Physical Examination
Physical examination of patients with back pain depends on the underlying etiology and severity.
Appearance of the Patient
Vital Signs
- Vital signs are usually normal.
- If fever is present then infectious cause should be investigated.
Skin
- Skin examination of patients with back pain is usually normal.
- Signs of trauma should be observed, including, contusions, abrasions, point tenderness.
HEENT
- HEENT examination of patients with back pain is usually normal.
Neck
- Neck examination of patients with back pain is usually normal.
Lungs
- Pulmonary examination of patients with back pain is usually normal.
Heart
- Cardiovascular examination of patients with back pain is usually normal.
Abdomen
- Abdominal examination of patients with back pain is usually normal.
Back
- Restricted range of motion and muscular tenderness are observed in patients with lumbosacral muscle strains/sprains.[1]
- Pain on extension and rotation of hips may be present in patients with lumbar spondylosis along with pain radiating to hips.[2]

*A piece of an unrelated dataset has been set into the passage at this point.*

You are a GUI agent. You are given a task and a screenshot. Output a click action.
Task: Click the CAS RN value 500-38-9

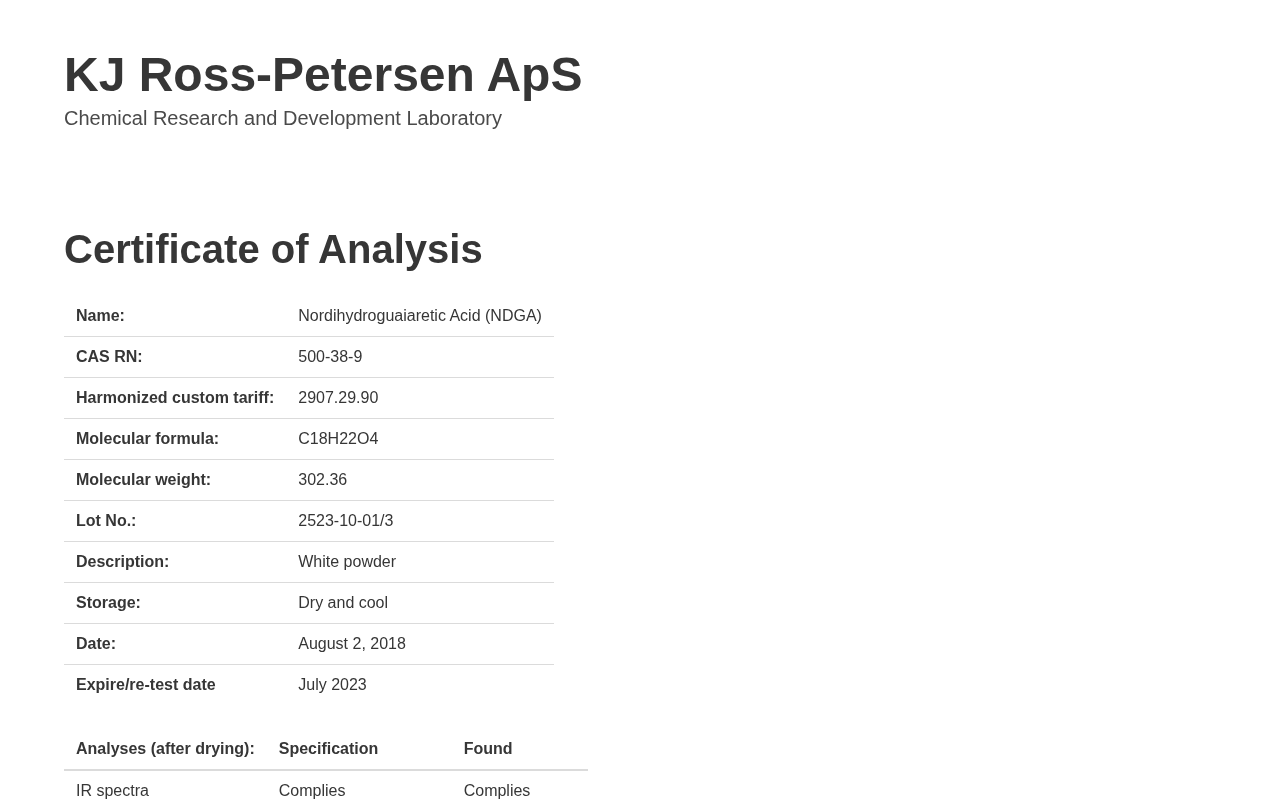click(330, 357)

- Point tenderness can be seen in patients with vertebral compression fracture.
Genitourinary
- Genitourinary examination of patients with back pain is usually normal. However, if any abnormality is recognized further investigation must be done to rule-out a more serious condition.
Neuromuscular
- Paresthesia, sensory deficit, decreased muscular strength or diminished reflexes may be observed in patients with herniated disc.
- Motor deficit in legs and sensory loss is also seen in patients with spinal stenosis.
Extremities
- Extremities examination is usually normal or could show signs of trauma if that is the cause of back pain.
- Straight leg raise (SLR) should be done to investigate for lumbar disk herniation.[3]
- One leg hyperextension test looks for pars interarticularis defect as a cause of back pain.[4]
- Look for signs of IV drug abuse.
References
- ↑ Casser, Hans-Raimund; Seddigh, Susann; Rauschmann, Michael (2016). "Acute Lumbar Back Pain: Investigation, Differential Diagnosis, and Treatment". Deutsches Aerzteblatt Online. doi:10.3238/arztebl.2016.0223. ISSN 1866-0452.
- ↑ Middleton, Kimberley; Fish, David E. (2009). "Lumbar spondylosis: clinical presentation and treatment approaches". Current Reviews in Musculoskeletal Medicine. 2 (2): 94–104. doi:10.1007/s12178-009-9051-x. ISSN 1935-973X.
- ↑ Deyo RA, Rainville J, Kent DL (1992). "What can the history and physical examination tell us about low back pain?". JAMA. 268 (6): 760–5. PMID 1386391.
- ↑ Patel DR, Kinsella E (2017). "Evaluation and management of lower back pain in young athletes". Transl Pediatr. 6 (3): 225–235. doi:10.21037/tp.2017.06.01. PMC 5532202. PMID 28795014.